Survive this one, and you unlock the next.
You won’t be offended if I work while I eat tonight, honey? Late night at the office.”
“Go right ahead, sugar.”
She felt his body right behind her, a momentary rise in the air temperature before his arms drifted around her, and his chin rested on her shoulder.
Not about sex, this time. It was almost …
real. She leaned into him, exhaling. An illusion, of course, but for the first time in a very long time, she felt the delicious ache of longing in her chest, and she let herself enjoy it.
How nice would it be if, instead of bringing her pain, loving someone could bring peace and comfort?
Not with this guy, obviously. But hypothetically…
“We’d better eat before the sauce goes cold and gloopy,” she said.
He released her, pressing a kiss to her crown, his several-day-old beard velcroing her hair for a second. So cozy.
“This looks fantastic,” he said, as they sat down to eat. “Priyatnogo appetita.”
Fantastic. The whole scene looked fantastic. As in fantastical. The apartment, the view, him. They ate in silence while he concentrated on the laptop screen. As Alice was winding up her last thread of pasta, he swore under his breath.
“I just found a deposit receipt for a wire transfer. Recipient: Tyler Gregory Wade. $120,000. Not a bad day’s work for a security guard.”
“Who’s it from?”
“Corepoint Services, Geneva. They’re a registered company, but—” He tapped some more. “No website, no other internet presence. Probably a funnel. There’s no Tyler Wade on Nika’s list, unless it’s one of the names we can’t read.”

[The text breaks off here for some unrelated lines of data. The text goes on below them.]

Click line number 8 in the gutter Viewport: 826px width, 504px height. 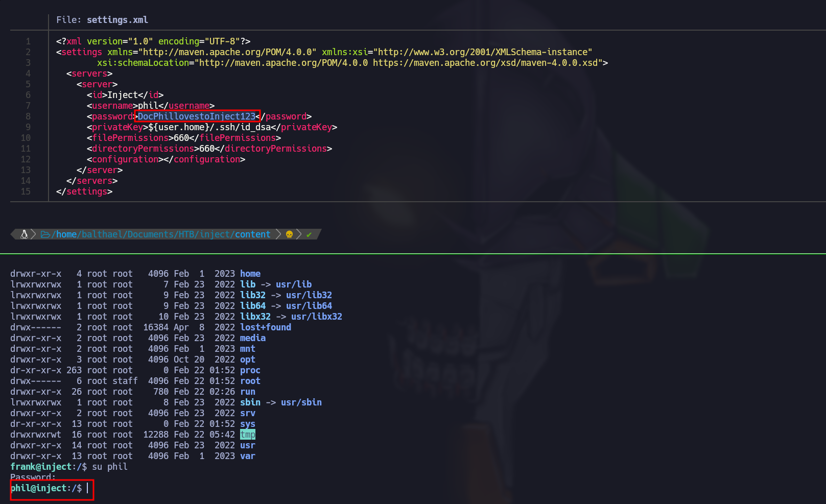pos(28,116)
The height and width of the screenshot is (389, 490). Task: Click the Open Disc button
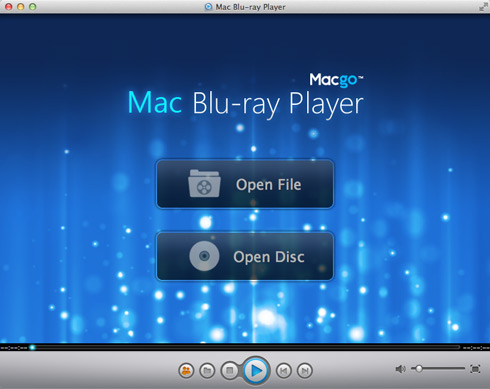pos(245,256)
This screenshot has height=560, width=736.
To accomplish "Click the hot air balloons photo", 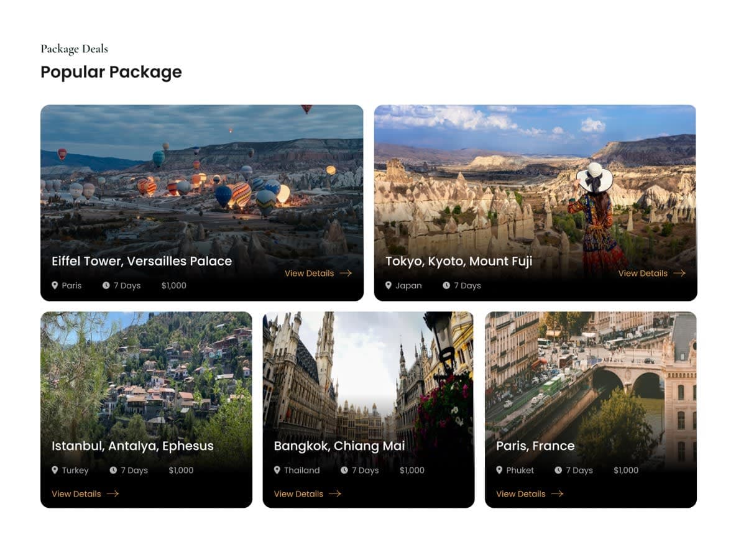I will (202, 178).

Alice pulled the list toward her and smoothed out the plastic bag. “But there is this ‘Leo,’ right here where the paper disintegrates. Maybe it’s not the guy in Vladivostok you were thinking of. Maybe it’s ‘Leonard’—does that look like the beginning of an ‘n’ to you?”
“Could be.” His phone beeped, and he checked it. “Well, shit. Text from Mom. That blue car—it’s registered to Randolph’s campaign.”
“What? Randolph tried to kill us? Then why did he escort us out of the hotel?”
“Straight into the sights of Leonard Poole.” He rubbed his forehead with the heel of his hand. “Nah, that makes no sense. Randolph would have higher standards in hired assassins. Uh, this is all swimming together in my head.”
“Welcome to my world. Why don’t you take a nap? I can keep looking, for what that’s worth. See if I can find anything else that connects the list to the files. Obviously, I won’t be as much help as you would be, but I can flag anything obvious that jumps out.”
“No, I’m good.”
“You don’t have to do everything yourself, you know. I’ll come and wake you in an hour.”
“I’m fine!”
“In my experience, people who say ‘I’m fine’ like that usually aren’t.”